*Set exercise A*
Answer these from the Little Children review, one line each:
(i) What running time does it give for the film?
(ii) What certificate does the film carry in Ireland?
(iii) Whose novel is the film adapted from?
*Set exercise B*
Write the next paragraph of the Little Children film review, starting after its final sentence.

*Source text*
^^^^^^^^^^^^^^^^
Little Children (DVD)

Date: 11/05/09 (120 review reads)
Rating:

Advantages: Great acting, writing, cinematography

Disadvantages: The ending was arguably contrived or exploitative

Little Children - FILM ONLY REVIEW

Certificate 15 (UK) / R (USA) / 16 (Ireland)
Running Time: 130 minutes


Todd Field's literary adaption of Tom Perrotta's novel is a story about American bourgeois discontent being brought to the surface by dark deeds, and the seedier aspects of suburban life that are played out behind closed doors. Don't be fooled by the title; this is a film that is anything but cute, featuring in turns internet porn, adultery, vigilantism and a host of unpleasant characters. It is partly a drama and partly a very black comedy, often being unnervingly funny despite its dark content. Betrayal, anger, guilt and frustration are often the bedrock of middle-class lives in cinema - certainly none of things are ever very far below the surface in this film - but "Little Children" deals with them in a more unconventional and intriguing way that in most other portrayals I have seen in the growing "suburban desperation" genre.
^^^^^^^^^^^^^^^^
*Dataset section*
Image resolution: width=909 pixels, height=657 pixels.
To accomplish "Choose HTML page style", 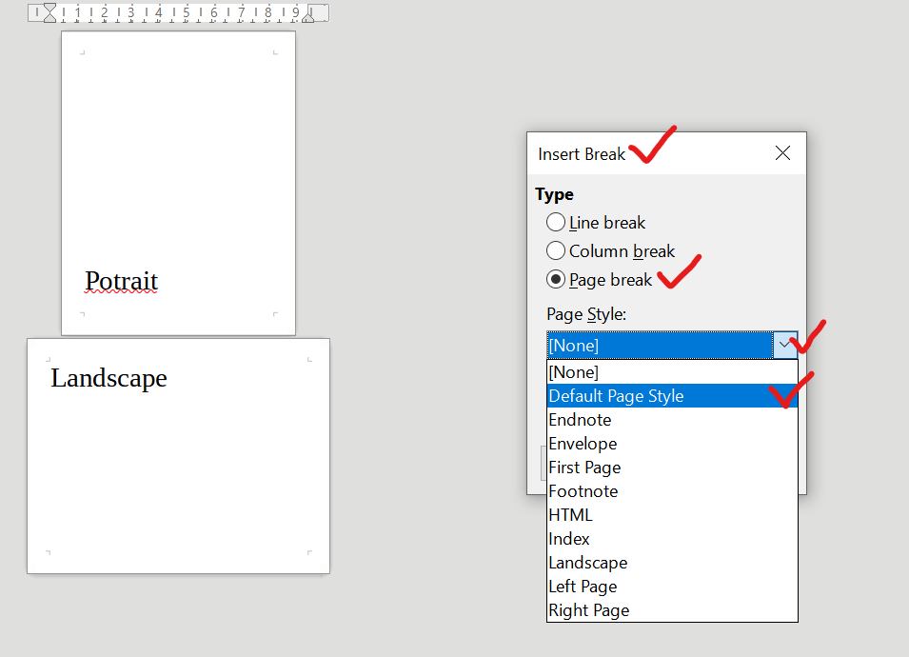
^^^^^^^^^^^^^^^^
*Right answer A*
(i) 130 minutes
(ii) 16
(iii) Tom Perrotta's

*Right answer B*
"Little Children" revolves around the lives of three central characters living in affluent small town Massachusetts. Firstly we have Sarah (Kate Winslet), an academic who has exchanged her research in literature for life as a bored housewife to the rarely-seen marketing executive Richard (Gregg Edelman) and as mother to young Lucy, a child she seems to have difficulty communicating with and often even liking. Her only adult contact during the long days when her husband is at work is the coven of small-minded, gossipy mothers at her local playground; she regards herself superior due to her education, while they feel the same way because of their smugly perfect parenting skills. It is while wishing away another dull morning at the playground that Sarah first meets key character number two, the handsome Brad (Patrick Wilson), a man with Prom King looks who often turns up with his young son, but who the mothers have not yet plucked up the courage to talk to. Not being content to merely admire him from a distance, Sarah takes the other mothers' dare to get Brad's name and number, a conversation that ends in a flirtatious kiss that makes social pariahs out of them both. Brad, it seems, is all too like Sarah; he was successful in college, but is now a bored, frustrated and unemployed primary care-giver to his son Aaron as he attempts to pass the bar exam for the third time, all the while living in the shadow of his successful documentary-maker wife Kathy (Jennifer Connolly). Outcast by the other parents, Sarah and Brad soon begin spending their afternoons together with their children at the local pool, growing closer as the hot summer wears on, with only the threat of key character number three, Ronnie (Jackie Earle Haley) to intrude on their dreams. It is Ronnie, a man recently released from prison for exposing himself to a child and the subject of a local hate campaign, who raises this story above a conventional tale of sexual morals.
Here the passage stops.